The catalytic core of RNase P.
作者信息
Green C J, Rivera-León R, Vold B S
机构信息
SRI International, Menlo Park, CA 94025-3493, USA.
出版信息
Nucleic Acids Res. 1996 Apr 15;24(8):1497-503. doi: 10.1093/nar/24.8.1497.
Abstract
A deletion mutant of the catalytic RNA component of Escherichia coli RNase P missing residues 87-241 retains the ability to interact with the protein component to form a functional catalyst. The deletion of this phylogenetically conserved region significantly increases the Km, indicating that the deleted structures may be important for binding to the precursor tRNA substrate but not for the cleavage reaction.
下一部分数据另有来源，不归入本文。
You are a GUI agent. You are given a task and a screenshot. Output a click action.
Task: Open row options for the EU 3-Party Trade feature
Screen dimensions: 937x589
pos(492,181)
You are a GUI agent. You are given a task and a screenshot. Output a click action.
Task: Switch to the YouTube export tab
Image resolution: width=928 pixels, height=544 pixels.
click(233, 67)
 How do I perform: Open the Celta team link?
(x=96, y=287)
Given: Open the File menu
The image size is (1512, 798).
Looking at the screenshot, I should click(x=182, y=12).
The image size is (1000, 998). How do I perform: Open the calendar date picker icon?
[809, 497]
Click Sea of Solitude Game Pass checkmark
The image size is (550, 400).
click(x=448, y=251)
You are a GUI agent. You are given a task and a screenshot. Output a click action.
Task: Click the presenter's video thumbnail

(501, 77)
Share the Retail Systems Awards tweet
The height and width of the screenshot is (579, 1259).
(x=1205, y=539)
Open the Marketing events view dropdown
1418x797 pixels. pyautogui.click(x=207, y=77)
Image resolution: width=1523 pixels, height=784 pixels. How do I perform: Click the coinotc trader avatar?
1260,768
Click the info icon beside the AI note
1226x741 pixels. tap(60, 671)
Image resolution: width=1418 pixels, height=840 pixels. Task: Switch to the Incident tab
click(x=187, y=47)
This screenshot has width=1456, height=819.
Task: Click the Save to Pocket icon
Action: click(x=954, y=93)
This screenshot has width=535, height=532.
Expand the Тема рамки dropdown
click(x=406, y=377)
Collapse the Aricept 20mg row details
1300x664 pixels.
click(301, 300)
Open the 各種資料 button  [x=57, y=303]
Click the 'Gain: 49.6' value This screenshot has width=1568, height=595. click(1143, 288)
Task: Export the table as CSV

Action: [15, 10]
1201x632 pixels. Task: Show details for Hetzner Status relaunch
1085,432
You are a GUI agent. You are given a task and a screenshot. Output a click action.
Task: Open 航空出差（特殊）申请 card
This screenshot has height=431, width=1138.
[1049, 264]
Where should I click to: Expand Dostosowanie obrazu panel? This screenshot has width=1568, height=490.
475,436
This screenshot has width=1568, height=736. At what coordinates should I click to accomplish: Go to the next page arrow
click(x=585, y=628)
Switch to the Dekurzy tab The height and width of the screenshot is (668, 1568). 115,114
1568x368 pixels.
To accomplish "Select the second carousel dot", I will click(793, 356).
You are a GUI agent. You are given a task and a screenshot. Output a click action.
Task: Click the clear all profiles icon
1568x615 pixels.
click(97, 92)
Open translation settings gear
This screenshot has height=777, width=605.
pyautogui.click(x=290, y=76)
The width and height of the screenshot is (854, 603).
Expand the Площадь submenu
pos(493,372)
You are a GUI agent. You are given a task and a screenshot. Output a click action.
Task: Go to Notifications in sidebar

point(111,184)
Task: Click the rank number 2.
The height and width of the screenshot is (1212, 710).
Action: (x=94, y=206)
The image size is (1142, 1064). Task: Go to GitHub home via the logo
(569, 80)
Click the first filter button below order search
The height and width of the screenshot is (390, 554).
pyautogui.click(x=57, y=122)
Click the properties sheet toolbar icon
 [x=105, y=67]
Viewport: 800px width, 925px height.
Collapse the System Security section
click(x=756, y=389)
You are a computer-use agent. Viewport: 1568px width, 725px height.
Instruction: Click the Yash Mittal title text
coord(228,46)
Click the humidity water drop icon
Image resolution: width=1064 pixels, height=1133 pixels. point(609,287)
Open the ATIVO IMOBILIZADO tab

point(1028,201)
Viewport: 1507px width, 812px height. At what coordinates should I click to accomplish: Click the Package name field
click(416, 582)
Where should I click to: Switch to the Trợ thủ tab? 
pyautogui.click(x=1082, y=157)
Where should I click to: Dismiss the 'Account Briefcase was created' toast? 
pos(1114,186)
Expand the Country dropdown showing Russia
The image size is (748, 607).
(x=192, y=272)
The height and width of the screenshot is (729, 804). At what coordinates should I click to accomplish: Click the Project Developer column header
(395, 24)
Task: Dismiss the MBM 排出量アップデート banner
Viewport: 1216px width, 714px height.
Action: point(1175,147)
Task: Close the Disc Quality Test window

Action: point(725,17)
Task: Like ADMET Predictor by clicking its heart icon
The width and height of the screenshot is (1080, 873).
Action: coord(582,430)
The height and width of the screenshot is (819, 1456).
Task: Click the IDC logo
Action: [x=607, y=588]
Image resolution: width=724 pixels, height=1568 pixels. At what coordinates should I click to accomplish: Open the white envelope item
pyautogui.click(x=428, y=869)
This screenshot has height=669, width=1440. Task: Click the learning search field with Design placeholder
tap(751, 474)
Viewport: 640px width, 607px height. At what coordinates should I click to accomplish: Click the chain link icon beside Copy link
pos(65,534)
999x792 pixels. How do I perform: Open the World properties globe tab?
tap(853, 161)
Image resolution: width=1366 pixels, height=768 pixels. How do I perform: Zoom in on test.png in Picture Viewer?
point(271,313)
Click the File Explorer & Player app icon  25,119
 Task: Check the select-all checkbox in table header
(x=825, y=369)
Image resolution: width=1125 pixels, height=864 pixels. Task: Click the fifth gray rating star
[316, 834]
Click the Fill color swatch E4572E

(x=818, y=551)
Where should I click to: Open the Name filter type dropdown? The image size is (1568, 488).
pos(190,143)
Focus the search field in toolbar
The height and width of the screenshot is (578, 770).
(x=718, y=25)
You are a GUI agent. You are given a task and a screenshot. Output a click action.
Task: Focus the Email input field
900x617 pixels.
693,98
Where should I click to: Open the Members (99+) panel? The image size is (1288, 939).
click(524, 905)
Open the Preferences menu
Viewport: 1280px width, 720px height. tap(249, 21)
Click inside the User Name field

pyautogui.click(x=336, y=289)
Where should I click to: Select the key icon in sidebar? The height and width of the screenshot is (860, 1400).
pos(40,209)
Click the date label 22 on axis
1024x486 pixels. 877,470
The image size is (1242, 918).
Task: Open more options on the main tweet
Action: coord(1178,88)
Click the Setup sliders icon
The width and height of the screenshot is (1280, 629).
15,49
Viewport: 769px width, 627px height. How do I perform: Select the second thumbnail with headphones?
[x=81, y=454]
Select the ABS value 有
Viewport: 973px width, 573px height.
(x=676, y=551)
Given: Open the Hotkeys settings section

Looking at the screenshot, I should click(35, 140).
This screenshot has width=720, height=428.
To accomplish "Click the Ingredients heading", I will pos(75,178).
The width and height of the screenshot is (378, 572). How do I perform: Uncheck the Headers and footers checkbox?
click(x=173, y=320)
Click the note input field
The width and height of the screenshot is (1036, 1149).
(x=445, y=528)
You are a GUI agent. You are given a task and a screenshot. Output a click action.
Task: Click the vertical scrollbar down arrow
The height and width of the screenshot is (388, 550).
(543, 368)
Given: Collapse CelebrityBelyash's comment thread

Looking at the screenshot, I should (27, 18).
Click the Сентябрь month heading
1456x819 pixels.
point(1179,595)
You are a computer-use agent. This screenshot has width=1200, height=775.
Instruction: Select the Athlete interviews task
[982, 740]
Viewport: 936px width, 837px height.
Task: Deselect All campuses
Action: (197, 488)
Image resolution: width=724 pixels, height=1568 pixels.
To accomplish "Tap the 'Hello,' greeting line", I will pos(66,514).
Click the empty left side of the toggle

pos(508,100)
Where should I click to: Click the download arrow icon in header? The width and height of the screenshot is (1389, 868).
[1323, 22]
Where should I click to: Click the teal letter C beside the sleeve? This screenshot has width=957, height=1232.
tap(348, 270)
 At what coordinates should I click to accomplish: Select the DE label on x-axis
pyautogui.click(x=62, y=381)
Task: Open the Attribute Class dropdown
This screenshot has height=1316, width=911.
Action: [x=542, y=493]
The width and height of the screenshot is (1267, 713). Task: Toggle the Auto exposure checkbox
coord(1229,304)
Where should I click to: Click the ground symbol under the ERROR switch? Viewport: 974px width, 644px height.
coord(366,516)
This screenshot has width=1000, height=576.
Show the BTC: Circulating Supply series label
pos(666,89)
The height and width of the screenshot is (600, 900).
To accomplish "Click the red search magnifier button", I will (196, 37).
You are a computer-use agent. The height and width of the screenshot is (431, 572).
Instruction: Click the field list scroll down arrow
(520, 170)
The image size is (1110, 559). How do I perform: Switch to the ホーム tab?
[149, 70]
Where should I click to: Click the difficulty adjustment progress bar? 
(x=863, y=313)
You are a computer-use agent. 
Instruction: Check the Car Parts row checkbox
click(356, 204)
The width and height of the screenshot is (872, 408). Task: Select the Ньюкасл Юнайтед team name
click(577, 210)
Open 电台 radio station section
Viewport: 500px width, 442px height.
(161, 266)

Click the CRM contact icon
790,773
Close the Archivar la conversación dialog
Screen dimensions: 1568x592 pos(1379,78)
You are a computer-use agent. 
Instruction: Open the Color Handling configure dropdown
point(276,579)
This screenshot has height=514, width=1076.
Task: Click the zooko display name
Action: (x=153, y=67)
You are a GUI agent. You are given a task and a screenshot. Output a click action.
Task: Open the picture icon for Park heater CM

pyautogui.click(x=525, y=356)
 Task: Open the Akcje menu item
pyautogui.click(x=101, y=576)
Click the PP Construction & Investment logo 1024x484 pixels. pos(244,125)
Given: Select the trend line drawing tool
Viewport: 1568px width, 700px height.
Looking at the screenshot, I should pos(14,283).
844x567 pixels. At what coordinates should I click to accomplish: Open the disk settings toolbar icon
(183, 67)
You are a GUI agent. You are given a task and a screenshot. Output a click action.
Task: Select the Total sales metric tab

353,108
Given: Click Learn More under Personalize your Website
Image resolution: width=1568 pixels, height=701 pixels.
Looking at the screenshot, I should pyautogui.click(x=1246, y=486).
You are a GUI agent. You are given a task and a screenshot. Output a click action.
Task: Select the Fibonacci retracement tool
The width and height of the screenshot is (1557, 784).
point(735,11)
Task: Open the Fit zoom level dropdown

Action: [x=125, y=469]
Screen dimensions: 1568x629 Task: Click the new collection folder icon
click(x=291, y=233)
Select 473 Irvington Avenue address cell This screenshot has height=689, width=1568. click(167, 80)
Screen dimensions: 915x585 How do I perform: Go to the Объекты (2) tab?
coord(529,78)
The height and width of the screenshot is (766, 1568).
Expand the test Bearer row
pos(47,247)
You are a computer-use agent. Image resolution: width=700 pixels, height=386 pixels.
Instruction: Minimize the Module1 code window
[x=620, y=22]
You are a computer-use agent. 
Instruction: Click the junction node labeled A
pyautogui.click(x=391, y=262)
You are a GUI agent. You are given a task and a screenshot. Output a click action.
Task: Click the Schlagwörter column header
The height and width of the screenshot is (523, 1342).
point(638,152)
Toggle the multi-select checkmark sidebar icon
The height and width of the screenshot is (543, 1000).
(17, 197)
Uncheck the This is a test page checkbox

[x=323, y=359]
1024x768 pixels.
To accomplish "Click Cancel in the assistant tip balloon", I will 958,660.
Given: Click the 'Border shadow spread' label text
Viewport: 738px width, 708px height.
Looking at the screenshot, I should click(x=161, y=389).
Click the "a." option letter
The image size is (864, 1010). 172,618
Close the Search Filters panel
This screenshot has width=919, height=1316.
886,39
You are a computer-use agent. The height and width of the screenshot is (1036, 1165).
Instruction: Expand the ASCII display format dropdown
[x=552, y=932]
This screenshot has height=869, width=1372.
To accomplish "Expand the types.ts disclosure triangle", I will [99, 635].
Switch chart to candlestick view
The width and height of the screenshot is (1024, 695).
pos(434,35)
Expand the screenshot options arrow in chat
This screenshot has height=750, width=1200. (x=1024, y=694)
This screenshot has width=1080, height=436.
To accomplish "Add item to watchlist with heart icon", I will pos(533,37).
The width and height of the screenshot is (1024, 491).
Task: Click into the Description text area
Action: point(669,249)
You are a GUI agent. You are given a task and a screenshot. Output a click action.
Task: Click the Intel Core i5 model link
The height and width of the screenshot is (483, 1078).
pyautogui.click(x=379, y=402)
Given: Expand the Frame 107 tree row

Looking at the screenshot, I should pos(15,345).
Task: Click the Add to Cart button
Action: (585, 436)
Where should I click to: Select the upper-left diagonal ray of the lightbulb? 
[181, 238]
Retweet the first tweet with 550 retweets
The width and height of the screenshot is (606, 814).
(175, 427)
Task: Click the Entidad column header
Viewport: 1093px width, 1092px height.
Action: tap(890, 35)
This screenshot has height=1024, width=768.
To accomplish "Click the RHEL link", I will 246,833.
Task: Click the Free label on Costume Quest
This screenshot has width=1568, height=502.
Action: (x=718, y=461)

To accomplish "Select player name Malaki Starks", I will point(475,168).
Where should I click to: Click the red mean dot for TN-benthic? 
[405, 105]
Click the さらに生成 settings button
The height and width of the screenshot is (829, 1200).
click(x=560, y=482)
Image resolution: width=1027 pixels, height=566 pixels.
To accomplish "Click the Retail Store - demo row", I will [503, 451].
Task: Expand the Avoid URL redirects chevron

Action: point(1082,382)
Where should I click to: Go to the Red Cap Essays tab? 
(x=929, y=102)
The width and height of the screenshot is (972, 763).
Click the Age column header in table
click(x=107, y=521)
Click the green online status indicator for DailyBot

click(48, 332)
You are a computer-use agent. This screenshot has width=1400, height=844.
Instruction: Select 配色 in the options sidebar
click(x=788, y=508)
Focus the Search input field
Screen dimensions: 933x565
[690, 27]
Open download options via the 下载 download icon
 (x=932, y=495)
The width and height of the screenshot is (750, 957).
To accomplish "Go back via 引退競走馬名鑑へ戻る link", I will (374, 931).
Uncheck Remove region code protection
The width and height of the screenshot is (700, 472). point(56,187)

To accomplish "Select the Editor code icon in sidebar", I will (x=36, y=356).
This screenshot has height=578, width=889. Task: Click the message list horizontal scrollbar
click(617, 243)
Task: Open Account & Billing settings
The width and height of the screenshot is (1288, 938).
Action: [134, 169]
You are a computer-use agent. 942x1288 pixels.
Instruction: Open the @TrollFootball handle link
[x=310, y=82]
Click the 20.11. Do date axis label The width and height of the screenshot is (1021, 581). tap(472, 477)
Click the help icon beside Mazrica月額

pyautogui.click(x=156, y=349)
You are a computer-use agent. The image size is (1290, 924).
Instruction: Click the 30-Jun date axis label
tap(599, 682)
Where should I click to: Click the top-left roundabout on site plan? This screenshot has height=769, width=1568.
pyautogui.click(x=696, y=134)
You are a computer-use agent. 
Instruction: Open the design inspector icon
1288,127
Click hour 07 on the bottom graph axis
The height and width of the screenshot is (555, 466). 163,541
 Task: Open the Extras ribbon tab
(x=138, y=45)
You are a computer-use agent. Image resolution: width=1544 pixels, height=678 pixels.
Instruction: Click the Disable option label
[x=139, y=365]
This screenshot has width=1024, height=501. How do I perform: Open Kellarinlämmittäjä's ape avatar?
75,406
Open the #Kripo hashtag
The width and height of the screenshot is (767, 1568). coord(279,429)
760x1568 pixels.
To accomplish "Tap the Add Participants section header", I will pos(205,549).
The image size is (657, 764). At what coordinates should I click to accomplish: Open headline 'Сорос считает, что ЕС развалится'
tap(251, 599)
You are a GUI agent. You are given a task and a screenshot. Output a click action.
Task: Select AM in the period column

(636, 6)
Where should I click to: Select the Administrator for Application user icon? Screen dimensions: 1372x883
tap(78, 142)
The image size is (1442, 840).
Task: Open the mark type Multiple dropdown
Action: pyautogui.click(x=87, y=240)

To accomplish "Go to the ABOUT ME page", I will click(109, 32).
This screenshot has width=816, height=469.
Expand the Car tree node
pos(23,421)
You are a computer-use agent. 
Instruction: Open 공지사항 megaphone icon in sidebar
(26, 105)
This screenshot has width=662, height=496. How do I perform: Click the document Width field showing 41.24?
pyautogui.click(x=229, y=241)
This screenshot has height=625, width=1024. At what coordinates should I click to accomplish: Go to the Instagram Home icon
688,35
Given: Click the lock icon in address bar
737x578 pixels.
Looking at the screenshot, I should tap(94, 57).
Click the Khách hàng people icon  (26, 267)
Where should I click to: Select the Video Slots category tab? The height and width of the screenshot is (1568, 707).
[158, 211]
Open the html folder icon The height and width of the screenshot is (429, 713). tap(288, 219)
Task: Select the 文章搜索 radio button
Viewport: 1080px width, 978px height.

Under some reaction conditions, this RNase P deletion mutant can become a relatively non-specific nuclease, indicating that this RNA's catalytic center may be more exposed. The catalytic core of the RNase P is formed by less than one third of the 377 residues of the RNase P RNA.
摘要
大肠杆菌核糖核酸酶P催化RNA组分缺失87 - 241位残基的缺失突变体保留了与蛋白质组分相互作用以形成功能性催化剂的能力。这一系统发育保守区域的缺失显著增加了米氏常数(Km),表明缺失的结构可能对与前体tRNA底物的结合很重要,但对切割反应不重要。在某些反应条件下,这种核糖核酸酶P缺失突变体可成为一种相对非特异性的核酸酶,表明该RNA的催化中心可能更暴露。核糖核酸酶P的催化核心由核糖核酸酶P RNA的377个残基中不到三分之一的残基形成。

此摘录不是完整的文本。